At present, companies based in the UK can provide banking services (Bankgeschäfte) or financial services (Finanzdienstleistungen) in Germany without a licence by BaFin if they are licensed and regulated by the Financial Conduct Authority (“FCA“) (the so-called “Passport Regulation”).
This is an outflow of the freedom to provide requested services in the EU and is stipulated in Germany under section 53b para. 1 sentence 1 of the German Banking Act (Kreditwesengesetz – “KWG“). Companies based in the UK will no longer be able to benefit from this provision in the near future. This is for one simple reason: After Brexit, the UK will no longer be a member of the EU.
However, the transitional license will most likely not apply to all financial players. According to a provision of the draft Brexit-StBG, BaFin may allow British credit institutions (Kreditinstitute) or financial service providers (Finanzdienstleistungsinstitute) that have been operating under the EU passport to continue their activities in Germany for a transitional period (no later than the end of 2020). However, this is only possible under two conditions:
A close relation with contracts that have already been concluded at the time of Brexit requires that the respective activity is legally or economically connected with the contract. This is, for example, the case where usual follow-up transactions (such as prolongations) or the exercise of contractually granted rights (such as options or conversion rights).
A negative consequence for the functioning or stability of the financial markets would in particular be if contracts with “very large business volumes” would have to be settled without the granting of a “transitional permit”. An example are contracts in the derivatives sector.
The settlement of contracts with comparatively small business volumes is therefore not particularly relevant when it comes to threats to the stability of financial markets. Further, BaFin shall limit the application of the transitional regulation “to individual, particularly affected supervisory areas such as banking transactions and financial services in connection with the execution of derivative transactions” and shall also make it contingent on the fulfilment of certain requirements.
In other words: negative consequences for the functioning or the stability of financial markets are only to be feared if a lot of money is involved – especially in connection with derivative deals. Therefore, only the big players on the financial market – i.e. economically particularly strong companies – will regularly be able to benefit from the “transitional licence” issued by BaFin.
Smaller institutions or financial service providers –in particular, FinTech companies – are therefore unlikely to benefit from the transitional regulation. In order to continue to be allowed to provide financial services in Germany after 29 March 2019, companies that are not among the “big players on the financial market sector” are likely to be subject to a licence by BaFin (according to section 32 para. 1 KWG). Further, companies in the payment industry are not covered by the transitional regulation.

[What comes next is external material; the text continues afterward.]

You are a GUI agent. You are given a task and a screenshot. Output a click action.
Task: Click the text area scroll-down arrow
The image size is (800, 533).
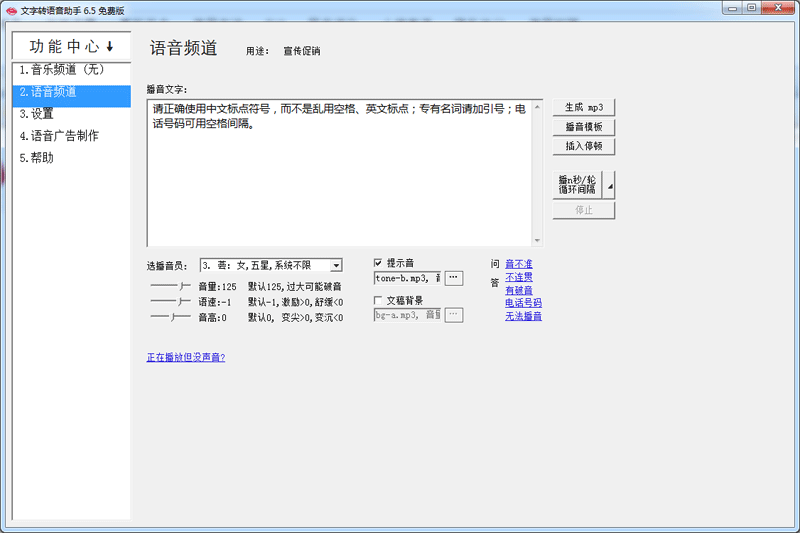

The German Federal Council (Bundesrat) has already approved the Brexit-StBG on 15. February 2019 with the plea to the German Bundestag (Bundestag) to examine whether the “transitional licence” should also apply to payment service providers (Zahlungsdienstleister) and electronic money institutions (E-Geld-Institute). This would in particular have an impact on local start-ups and FinTechs which currently cooperate with payment service providers from the UK. EU businesses should also be allowed to transfer payment activities from their UK subsidiaries to EU subsidiaries. The German Bundestag has accepted this request and amended the draft accordingly. A final decision in the German Bundestag regarding the Brexit-StBG is expected today.
Not only Germany, but also other EU Member States are preparing for the possible consequences of an (unregulated) Brexit. In Sweden and Italy, for example, similar “hard Brexit laws” are also in the legislative process and – just as the Brexit StBG – are expected to come into force on 29 March.